O lado sombrio do crédito fácil: como os empréstimos rápidos estão a criar uma geração endividada
Nas ruas de Lisboa e Porto, os anúncios prometem dinheiro em 24 horas sem perguntas. Nas redes sociais, a publicidade invade os feeds com soluções mágicas para problemas financeiros. Enquanto os bancos tradicionais apertam os critérios, uma nova indústria floresce nas sombras do sistema financeiro português: o crédito ao consumo de alto risco. Mas qual é o preço real desta aparente solução?

A investigação revela que os portugueses contraíram mais de 3 mil milhões de euros em crédito pessoal no último ano, com taxas de juro que chegam aos 20% em alguns casos. Os dados do Banco de Portugal mostram um aumento preocupante do endividamento das famílias, especialmente entre os jovens adultos entre os 25 e os 35 anos. São estes os principais alvos das campanhas agressivas de marketing digital que transformam o crédito num produto tão banal como um café.

Por trás das plataformas digitais com interfaces amigáveis escondem-se estruturas financeiras complexas, muitas vezes sediadas em paraísos fiscais. A maioria dos consumidores não percebe que está a contrair empréstimos com empresas que operam numa zona cinzenta da regulamentação. Os contratos, escritos em letra pequena que ninguém lê, contêm cláusulas que permitem alterações unilaterais das condições.

A história da Maria, 32 anos, designer gráfica, ilustra este fenómeno. Começou com um empréstimo de 2.000 euros para comprar um computador melhor.
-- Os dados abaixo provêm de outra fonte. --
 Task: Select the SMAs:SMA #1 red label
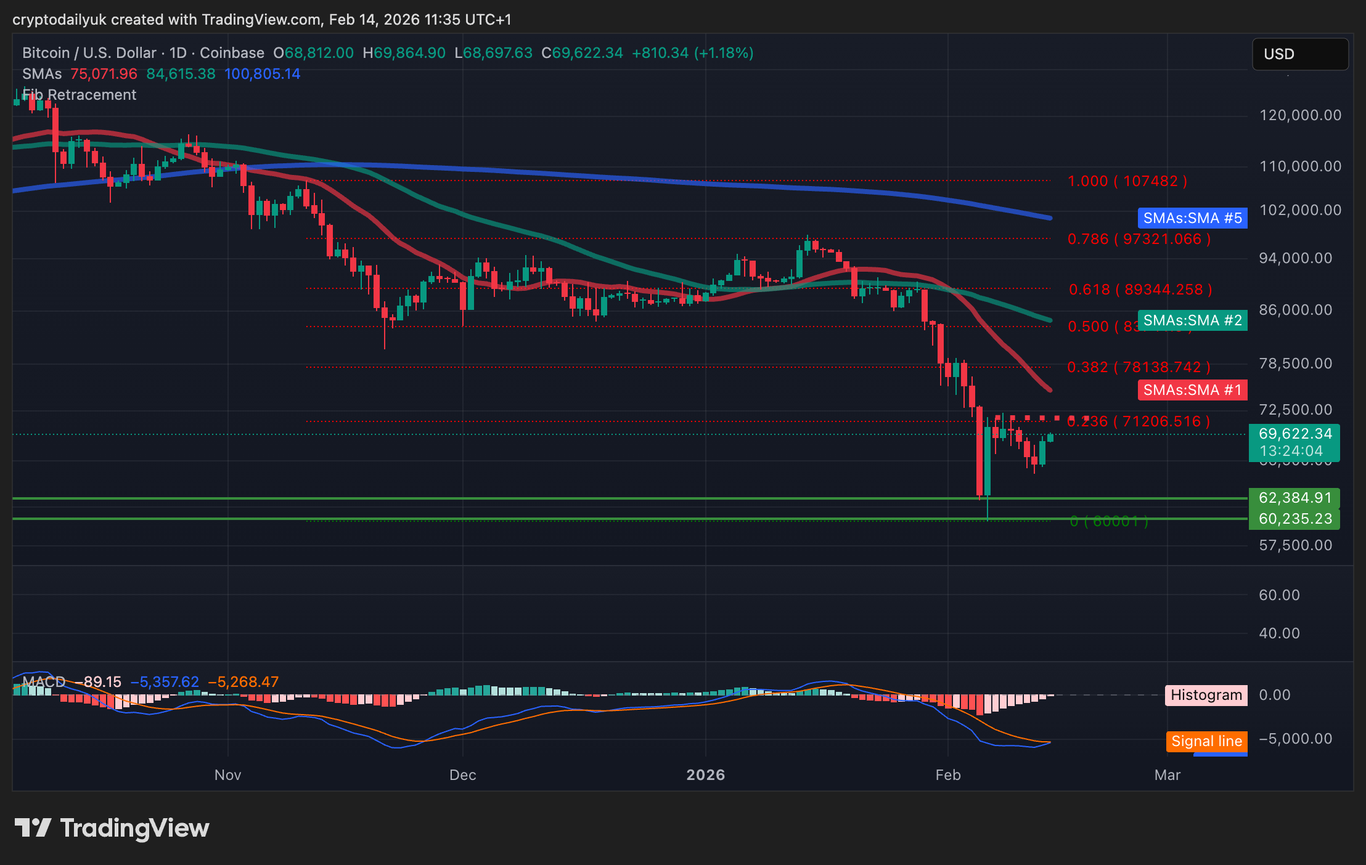pyautogui.click(x=1192, y=390)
Dois anos depois, deve 8.000 euros a cinco empresas diferentes. 'É como uma bola de neve', confessa. 'Pego num crédito para pagar outro, e assim vou enterrando-me cada vez mais.' O seu caso não é único - as associações de defesa do consumidor registam centenas de situações semelhantes todos os meses.

Os especialistas alertam para o que chamam de 'financeirização do quotidiano'. O crédito deixou de ser um instrumento para aquisição de bens essenciais e transformou-se num mecanismo de financiamento do estilo de vida. Viagens, jantares, roupa de marca - tudo pode ser parcelado em prestações mensais que parecem inofensivas até se somarem. O resultado é uma geração que vive permanentemente no vermelho, presa num ciclo de endividamento que parece não ter fim.
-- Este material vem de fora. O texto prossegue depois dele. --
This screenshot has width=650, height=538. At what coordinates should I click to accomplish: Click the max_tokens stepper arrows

A regulação tenta acompanhar esta realidade em mudança acelerada. A Autoridade de Supervisão de Seguros e Fundos de Pensões (ASF) aumentou a fiscalização sobre as empresas de crédito, mas reconhece as dificuldades. 'O digital criou novos desafios', admite um inspector que prefere não ser identificado. 'As empresas mudam de nome, de site, de estratégia mais rápido do que conseguimos legislar.'

Enquanto isso, nas universidades, surgem movimentos de educação financeira liderados por estudantes que foram vítimas deste sistema. Criaram grupos de apoio mútuo e workshops para ensinar colegas a gerir orçamentos e evitar as armadilhas do crédito fácil. 'Aprendemos da pior maneira', diz um dos fundadores, 'agora queremos que outros não cometam os mesmos erros.'

O panorama não é totalmente sombrio. Algumas fintechs estão a desenvolver soluções inovadoras que combinam tecnologia com responsabilidade financeira. Oferecem empréstimos com taxas transparentes, programas de educação financeira e ferramentas de controlo de gastos. Estas empresas provam que é possível conciliar negócio com ética, embora representem ainda uma minoria no sector.

O que está em jogo vai além das finanças pessoais. Economistas alertam que o endividamento excessivo das famílias pode tornar-se num problema macroeconómico. Em caso de crise, milhares de portugueses não terão margem de manobra, o que pode agravar qualquer recessão. A solução, defendem, passa por uma combinação de regulação mais eficaz, educação financeira desde a escola e uma mudança cultural que desglamourize o crédito.

Nas prateleiras dos supermercados, ao lado dos chocolates e das revistas, continuam a aparecer propostas de cartões de crédito. Nas aplicações de telemóvel, as notificações oferecem 'dinheiro extra' com um simples toque. O desafio, para cada um de nós, é aprender a dizer não a estas tentações modernas. Porque por trás da facilidade imediata esconde-se frequentemente uma armadilha de longo prazo que pode comprometer não apenas as finanças, mas a liberdade e as escolhas de vida.